Die Mehrheit in der Versammlung zählte zu den Moderaten (spanisch: moderados) unter der Führung von José Miguel Infante. Sie wollten lediglich eine Übergangsregierung bis zur Rückkehr König Ferdinands und standen Reformen skeptisch gegenüber. Die Extremisten (spanisch: extremistas oder exaltados) hingegen strebten eine stärkere Unabhängigkeit vom Mutterland und weitgehende innere Autonomie an, ihr Anführer war Martínez de Rozas. Schließlich gab es noch die Royalisten (spanisch: realistas), die den Status quo behalten wollten und jede Form von Reform oder Selbstverwaltung ablehnten.
Erster Kongress und Figueroa-Revolte
Bis März 1811 wurden die Delegierten für den Kongress gewählt. Die Wahlen ergaben einen leichten Vorsprung der Moderaten vor den Extremisten, die Royalisten waren naturgemäß abgeschlagen. In Concepción und Santiago de Chile standen die Delegiertenwahlen noch aus, als am 1. April 1811 der royalistisch gesinnte Oberst Tomás de Figueroa eine Revolte unternahm, die aber scheiterte. Figueroa wurde hingerichtet, und in der Folge der königliche Gerichtshof, die Real Audiencia von Chile, wegen vermeintlicher Komplizenschaft für abgesetzt erklärt. Bei den folgenden Wahlen errangen die Moderaten zwar alle sechs Delegiertensitze für Santiago, in der Folge vertieften sich aber die Gräben zwischen Moderaten und Extremisten, wobei die Idee eines völlig unabhängigen Chiles zunehmend Unterstützung fand.
Am 4. Juli 1811 trat der Kongress erstmals zusammen. Die Zusammensetzung mit zwölf Delegierten aus Santiago anstelle der ursprünglich vorgesehenen sechs führte ebenso zu Streit wie die Frage, ob das Land verpflichtet sei, finanzielle Abgaben für den spanischen Kampf gegen Napoleon zu entrichten. Royalisten und Teile der Moderaten befürworteten dies, während die Extremisten mit Hinweis auf die Armut des Landes eine Zahlung ablehnten.

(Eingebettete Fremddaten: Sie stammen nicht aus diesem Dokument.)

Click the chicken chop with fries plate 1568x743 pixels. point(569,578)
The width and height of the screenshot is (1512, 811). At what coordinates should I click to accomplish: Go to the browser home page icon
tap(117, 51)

Der Septemberputsch der Carreras
Zu dieser Zeit (Ende Juli 1811) kehrte der junge Offizier José Miguel Carrera aus Spanien zurück in seine Heimat, schloss sich dem radikalen Flügel der Unabhängigkeitsbewegung an und übernahm rasch dessen Führung. Unregelmäßigkeiten bei den Kongresswahlen waren der Auslöser dafür, dass Carrera und seine Brüder Juan José und Luis die Macht per Handstreich übernehmen wollten. José strebte zunächst eine Verhandlungslösung mit den gemäßigten Kräften an, konnte aber keinen Erfolg erzielen. Am 4. September 1811 putschten die Carreras und versuchten die Royalisten aus dem Kongress zu verdrängen. Am nächsten Tag ersetzten unabhängigkeitsorientierte Vertreter aus Concepción die bisherigen Abgeordneten.